The passage from the Acts of the Apostles is a familiar story for most of us. I wonder, however, if we ever think of another passage that we heard earlier this week when we listen to today’s passage. On Tuesday, we heard: “The community of believers was of one heart and mind, and no one claimed that any of his possessions was his own, but they had everything in common.” Compare that verse to the opening verse of today’s reading: “The Hellenists complained against the Hebrews because their widows were being neglected in the daily distribution.” Perhaps not everyone was of one heart and one mind!

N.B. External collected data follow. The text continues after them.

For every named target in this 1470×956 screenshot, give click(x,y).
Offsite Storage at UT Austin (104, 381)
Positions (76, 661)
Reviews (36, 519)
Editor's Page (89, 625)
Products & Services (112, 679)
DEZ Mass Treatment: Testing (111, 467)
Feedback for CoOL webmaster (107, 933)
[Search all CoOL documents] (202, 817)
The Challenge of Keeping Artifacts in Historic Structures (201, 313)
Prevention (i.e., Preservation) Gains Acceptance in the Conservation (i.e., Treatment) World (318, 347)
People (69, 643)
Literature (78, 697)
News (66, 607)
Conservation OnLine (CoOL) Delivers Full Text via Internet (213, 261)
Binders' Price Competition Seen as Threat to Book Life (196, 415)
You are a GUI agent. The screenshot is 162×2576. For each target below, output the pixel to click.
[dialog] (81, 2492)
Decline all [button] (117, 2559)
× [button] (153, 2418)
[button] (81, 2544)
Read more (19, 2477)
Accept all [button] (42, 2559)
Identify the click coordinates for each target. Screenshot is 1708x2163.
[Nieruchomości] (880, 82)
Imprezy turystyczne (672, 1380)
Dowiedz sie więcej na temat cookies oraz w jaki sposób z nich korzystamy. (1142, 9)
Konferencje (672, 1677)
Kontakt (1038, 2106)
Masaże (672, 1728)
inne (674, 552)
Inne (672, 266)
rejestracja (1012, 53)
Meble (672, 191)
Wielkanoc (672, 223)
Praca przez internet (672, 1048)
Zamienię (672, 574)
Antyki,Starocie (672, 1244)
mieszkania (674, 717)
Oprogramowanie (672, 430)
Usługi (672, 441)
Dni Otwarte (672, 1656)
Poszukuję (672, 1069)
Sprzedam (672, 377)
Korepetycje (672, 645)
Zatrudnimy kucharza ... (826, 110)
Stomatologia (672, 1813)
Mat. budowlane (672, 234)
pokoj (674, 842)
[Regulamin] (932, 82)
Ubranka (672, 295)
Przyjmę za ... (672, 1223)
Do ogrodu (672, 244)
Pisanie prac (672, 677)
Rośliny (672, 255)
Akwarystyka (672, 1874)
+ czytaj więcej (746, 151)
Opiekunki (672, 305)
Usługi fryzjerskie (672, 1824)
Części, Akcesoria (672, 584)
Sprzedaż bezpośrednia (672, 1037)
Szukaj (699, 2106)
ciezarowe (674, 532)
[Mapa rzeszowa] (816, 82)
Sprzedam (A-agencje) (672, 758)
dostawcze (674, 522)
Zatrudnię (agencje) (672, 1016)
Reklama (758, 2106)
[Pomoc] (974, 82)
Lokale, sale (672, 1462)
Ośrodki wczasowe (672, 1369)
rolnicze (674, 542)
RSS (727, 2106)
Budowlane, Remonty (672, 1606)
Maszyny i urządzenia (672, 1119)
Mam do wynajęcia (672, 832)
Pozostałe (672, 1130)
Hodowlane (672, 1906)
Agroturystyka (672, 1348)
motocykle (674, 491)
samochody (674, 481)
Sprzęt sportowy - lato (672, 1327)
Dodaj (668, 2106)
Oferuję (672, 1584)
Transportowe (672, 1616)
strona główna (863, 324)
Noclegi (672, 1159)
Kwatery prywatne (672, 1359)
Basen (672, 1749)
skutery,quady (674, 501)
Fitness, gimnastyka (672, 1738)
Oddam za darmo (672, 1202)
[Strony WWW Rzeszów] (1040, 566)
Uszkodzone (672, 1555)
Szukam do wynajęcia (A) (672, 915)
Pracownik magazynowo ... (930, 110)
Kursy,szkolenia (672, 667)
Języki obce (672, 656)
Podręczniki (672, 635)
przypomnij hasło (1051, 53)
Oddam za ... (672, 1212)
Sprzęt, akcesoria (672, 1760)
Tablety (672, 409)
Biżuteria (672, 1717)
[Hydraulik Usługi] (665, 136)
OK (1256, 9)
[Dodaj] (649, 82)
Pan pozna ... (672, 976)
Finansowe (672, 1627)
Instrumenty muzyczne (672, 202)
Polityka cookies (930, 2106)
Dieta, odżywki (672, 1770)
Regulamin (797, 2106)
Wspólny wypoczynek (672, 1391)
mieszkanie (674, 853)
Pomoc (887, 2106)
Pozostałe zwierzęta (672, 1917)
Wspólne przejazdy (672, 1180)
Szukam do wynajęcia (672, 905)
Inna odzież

The sacred writer tells us that the apparent friction that arose in the Jerusalem community is a result of the rapid growth of the community. Whatever the cause, the passage about the choice of seven deacons signals a change in the Christian community; namely, it is becoming more organized and different roles are being assigned to its various members. It is clear that the community is developing a sort of hierarchy. At the same time, it is also clear that service of others is still at the heart of the mission of the community.
The Gospel today tells us of a different kind of tension among the apostles. In the Gospel of Matthew, the apostles are afraid of the storm. However, John tells a different story. The apostles were frightened by the appearance of Jesus. There is no mention of them fearing a storm. Once Jesus assures them that it is he, they make an attempt to get Jesus into the boat with them. However, as soon as they make this attempt they find themselves at their destination.
Service of others and faith in Jesus are two of the pillars upon which the Church rests. Service can produce difficulties. However, if we simply remember that Jesus is there when we need him, we can overcome any difficulty that life throws at us. As we receive him today, he calls out to us just as he did to the apostles. “It is I, do not be afraid.”